SUPPLIED ENTRIES
########

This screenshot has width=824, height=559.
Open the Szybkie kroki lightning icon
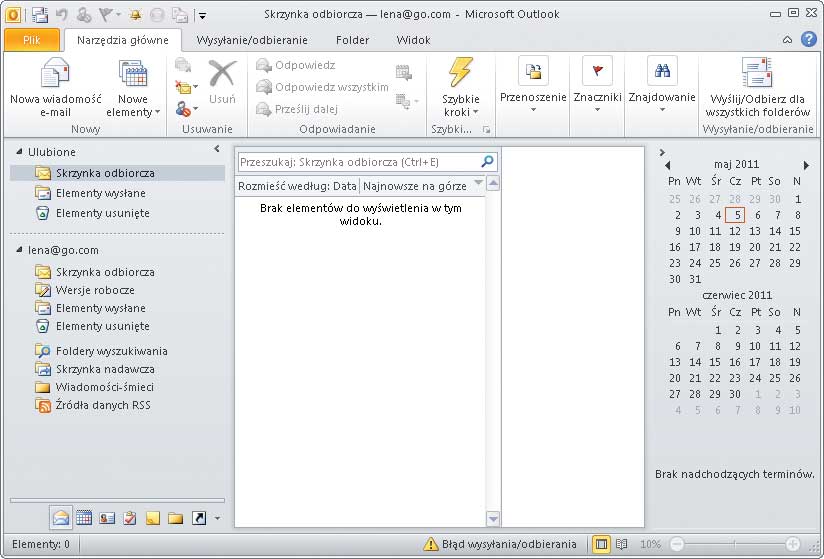click(460, 74)
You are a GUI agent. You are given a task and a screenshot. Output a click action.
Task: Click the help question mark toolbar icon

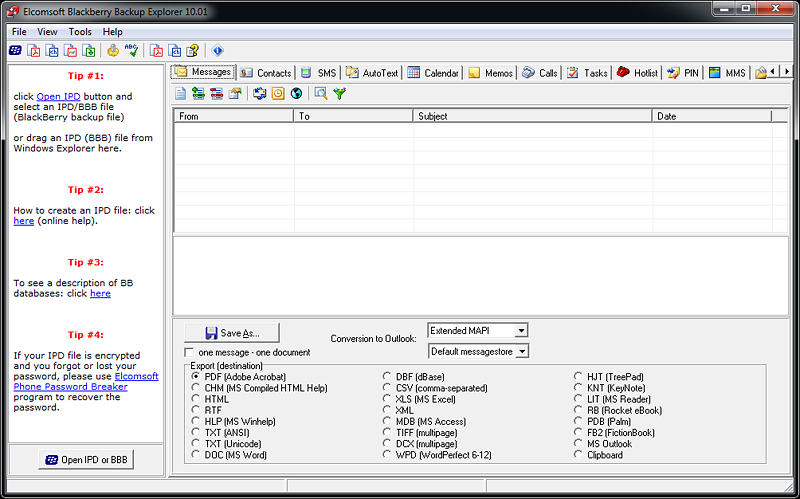tap(193, 50)
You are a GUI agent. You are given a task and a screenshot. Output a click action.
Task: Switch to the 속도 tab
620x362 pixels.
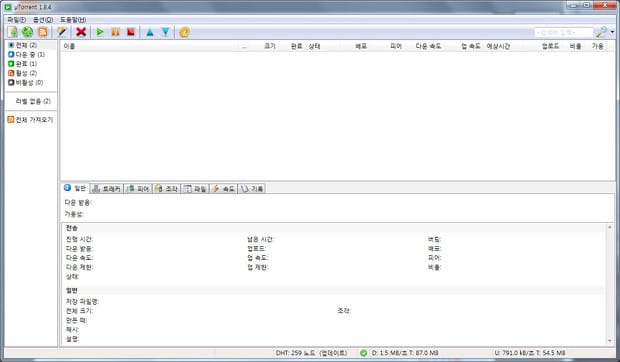point(224,189)
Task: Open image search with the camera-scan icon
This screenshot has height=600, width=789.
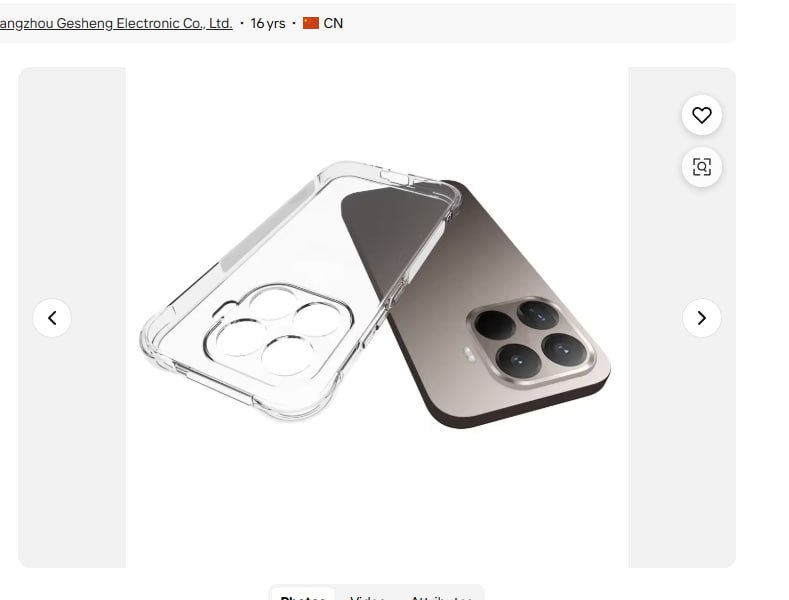Action: tap(701, 167)
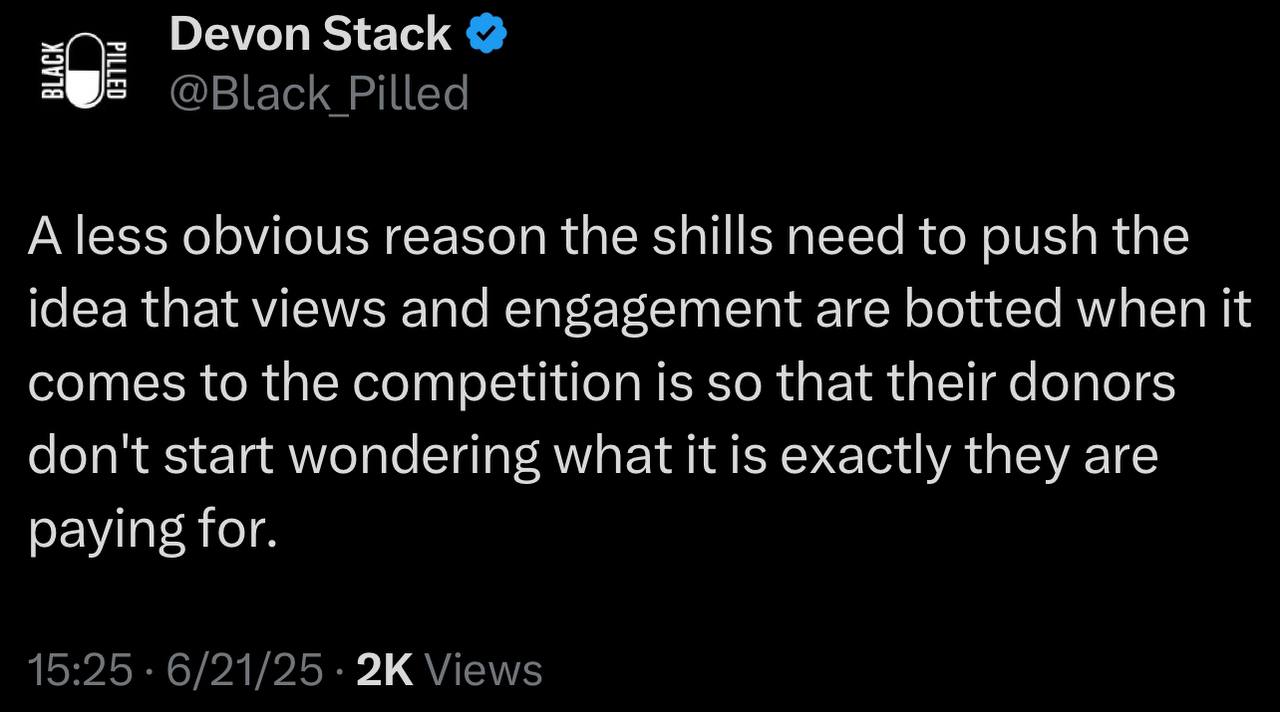This screenshot has height=712, width=1280.
Task: Open the Black Pilled profile avatar
Action: point(84,70)
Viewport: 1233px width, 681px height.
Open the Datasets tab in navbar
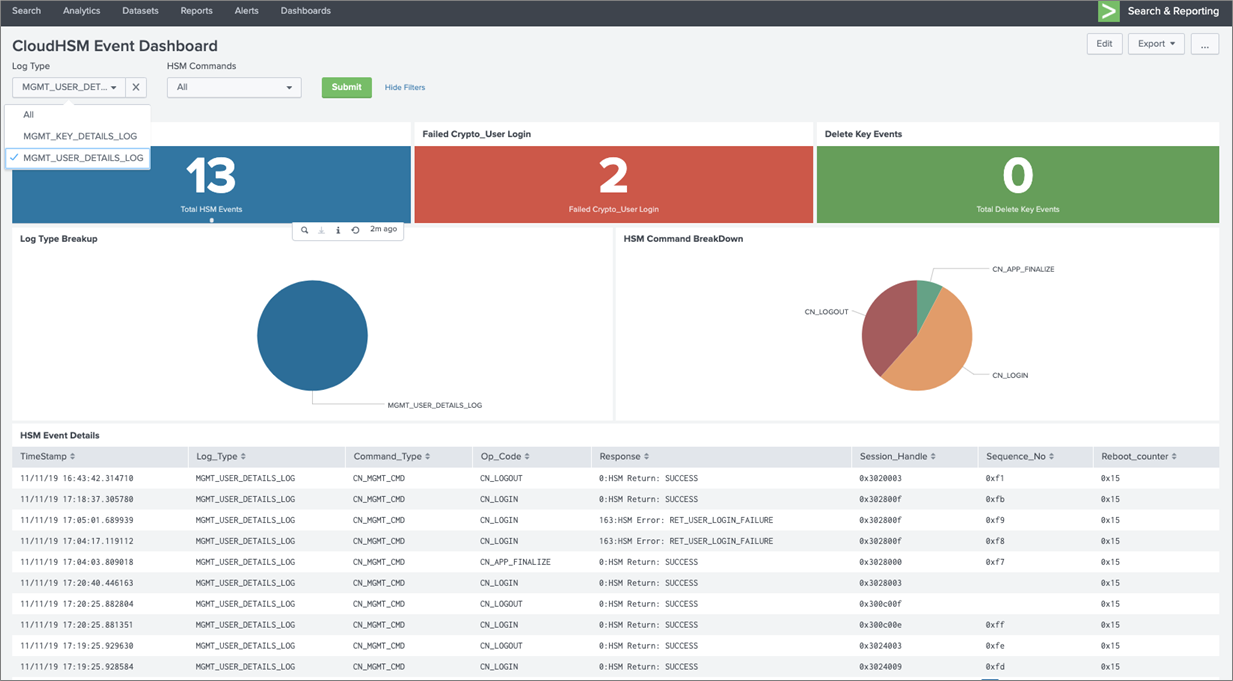[x=140, y=11]
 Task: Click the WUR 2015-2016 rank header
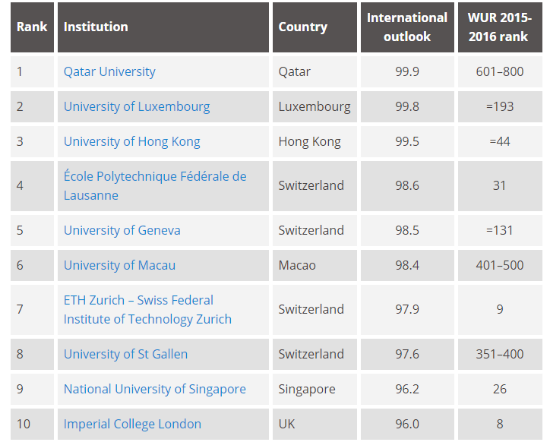500,27
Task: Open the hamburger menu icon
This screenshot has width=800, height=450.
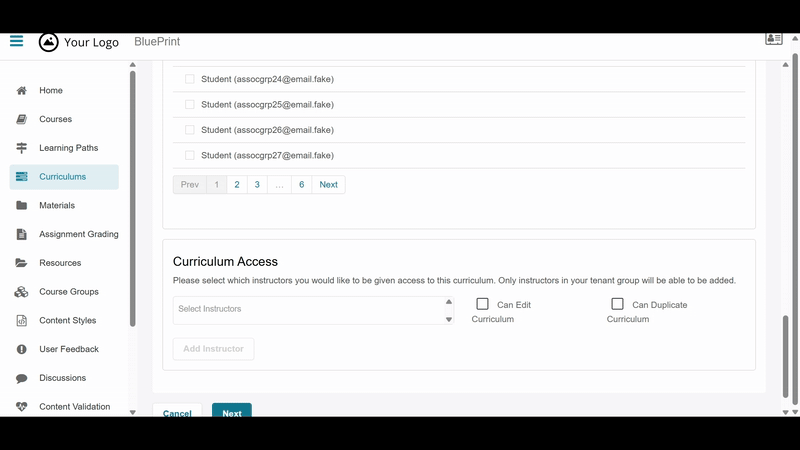Action: pos(16,41)
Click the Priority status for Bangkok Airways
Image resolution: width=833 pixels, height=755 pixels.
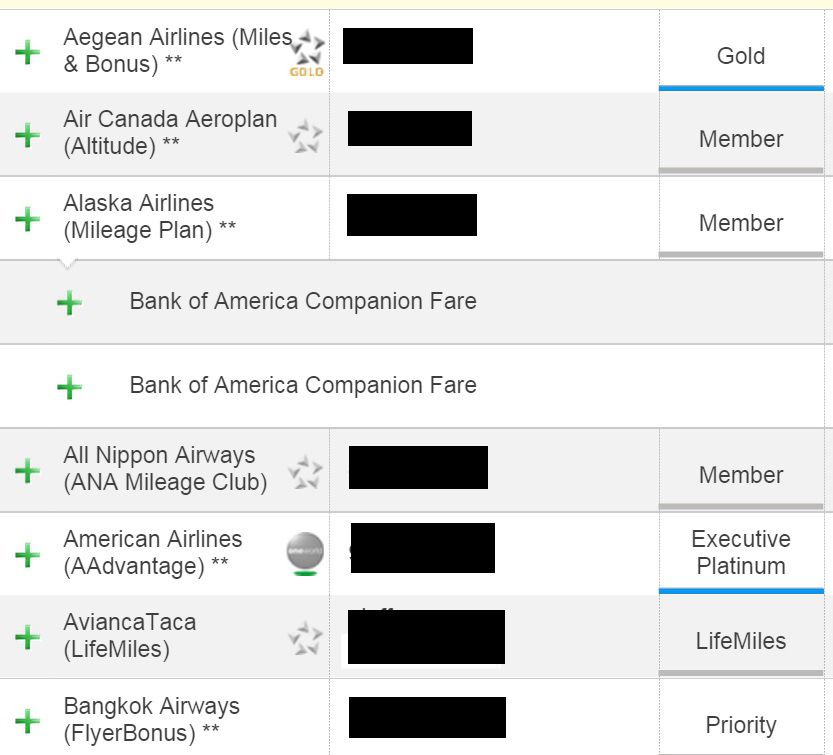(x=741, y=724)
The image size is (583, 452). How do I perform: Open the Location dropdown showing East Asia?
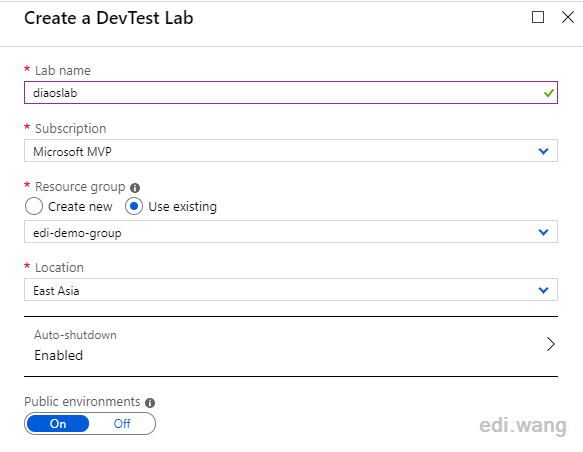pyautogui.click(x=291, y=290)
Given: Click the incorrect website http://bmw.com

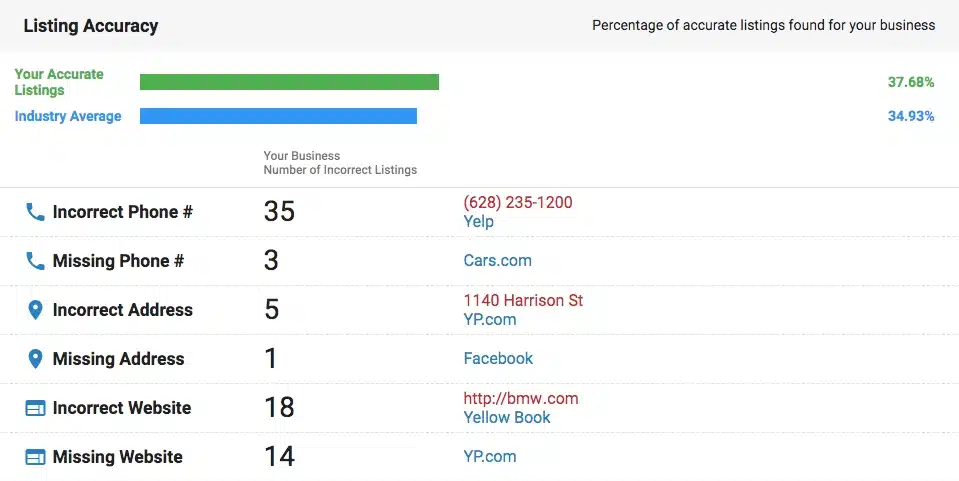Looking at the screenshot, I should (x=520, y=398).
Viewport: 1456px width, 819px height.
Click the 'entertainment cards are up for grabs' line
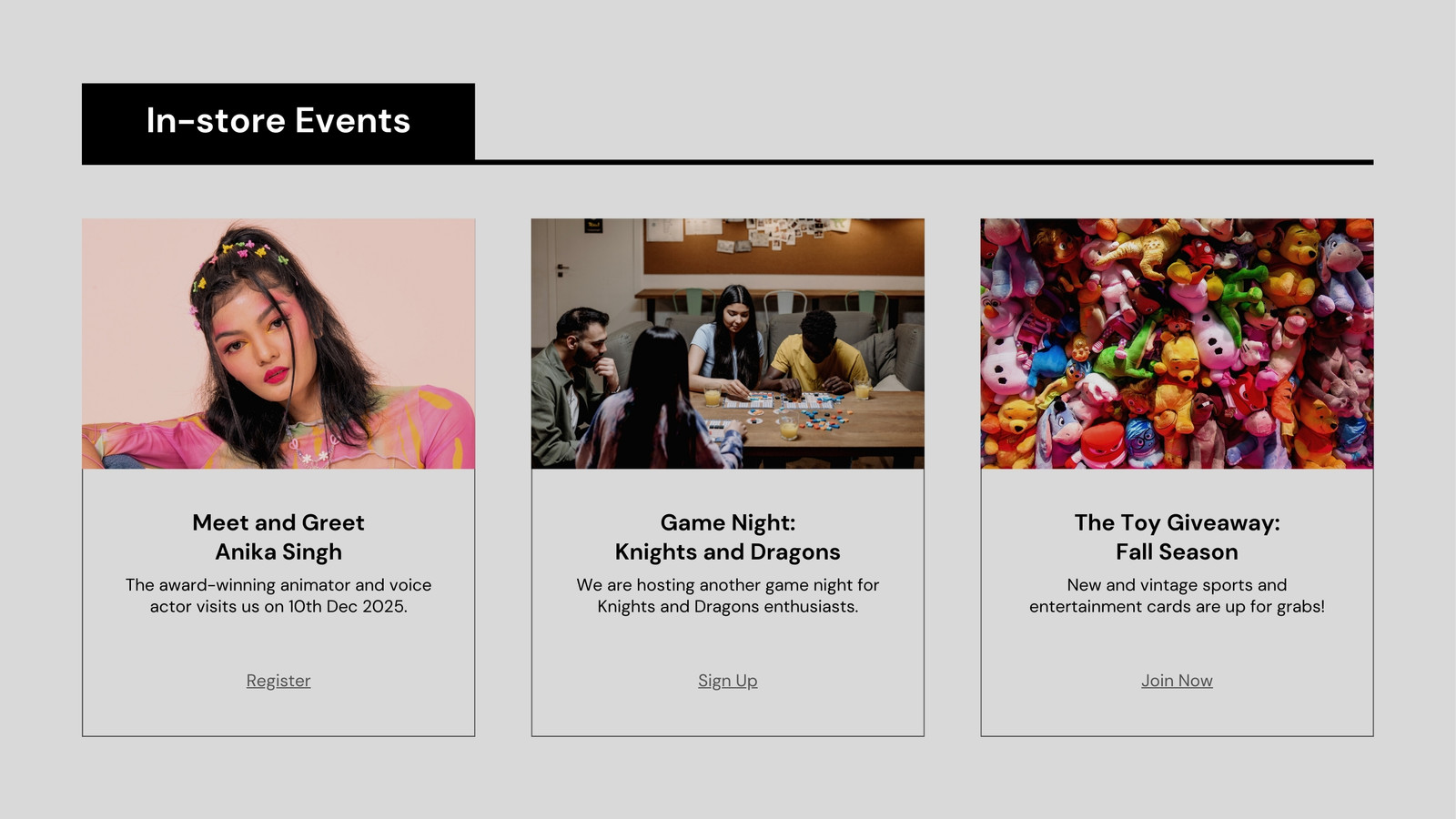coord(1177,607)
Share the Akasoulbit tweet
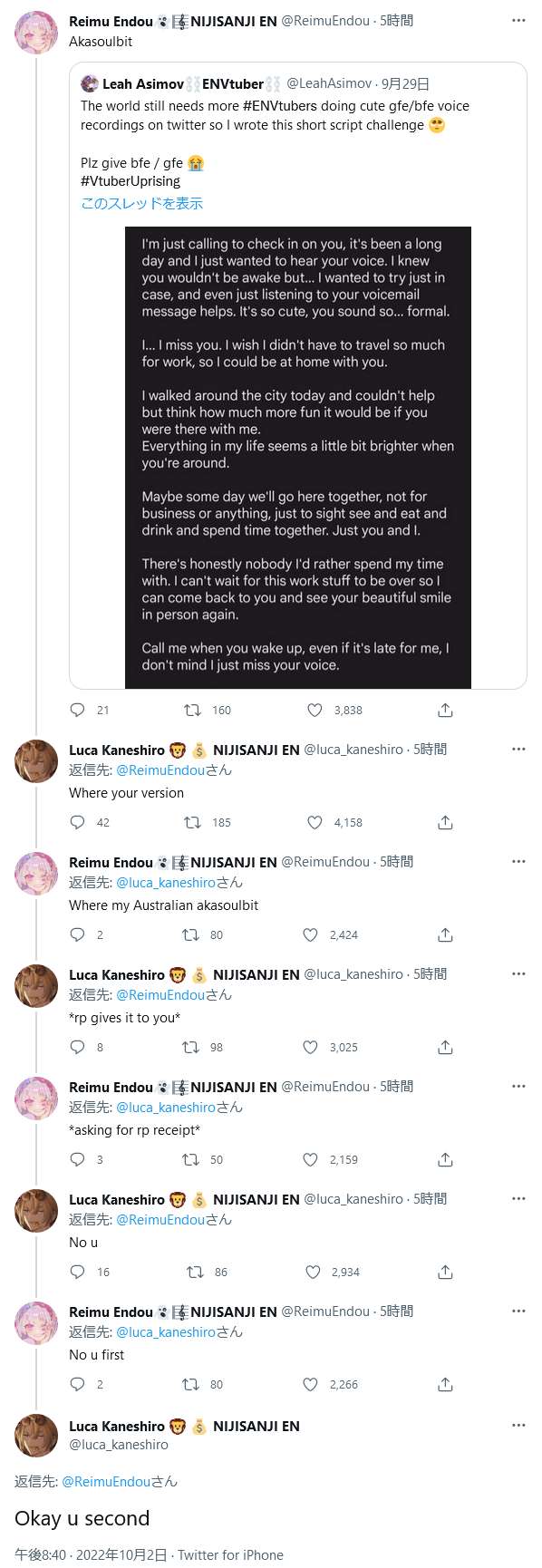This screenshot has height=1568, width=542. coord(445,711)
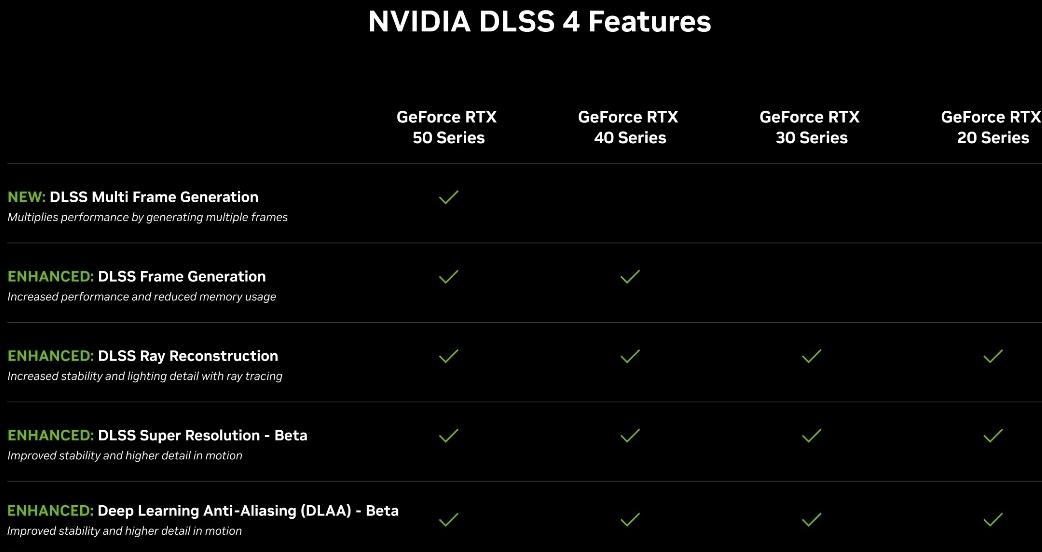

########

EXERCISE
Every line containing the string "Viewport" is required; copy each such line from the data.

YOUR SOLUTION
Viewport: 1233px width, 681px height.
Viewport: 1456px width, 819px height.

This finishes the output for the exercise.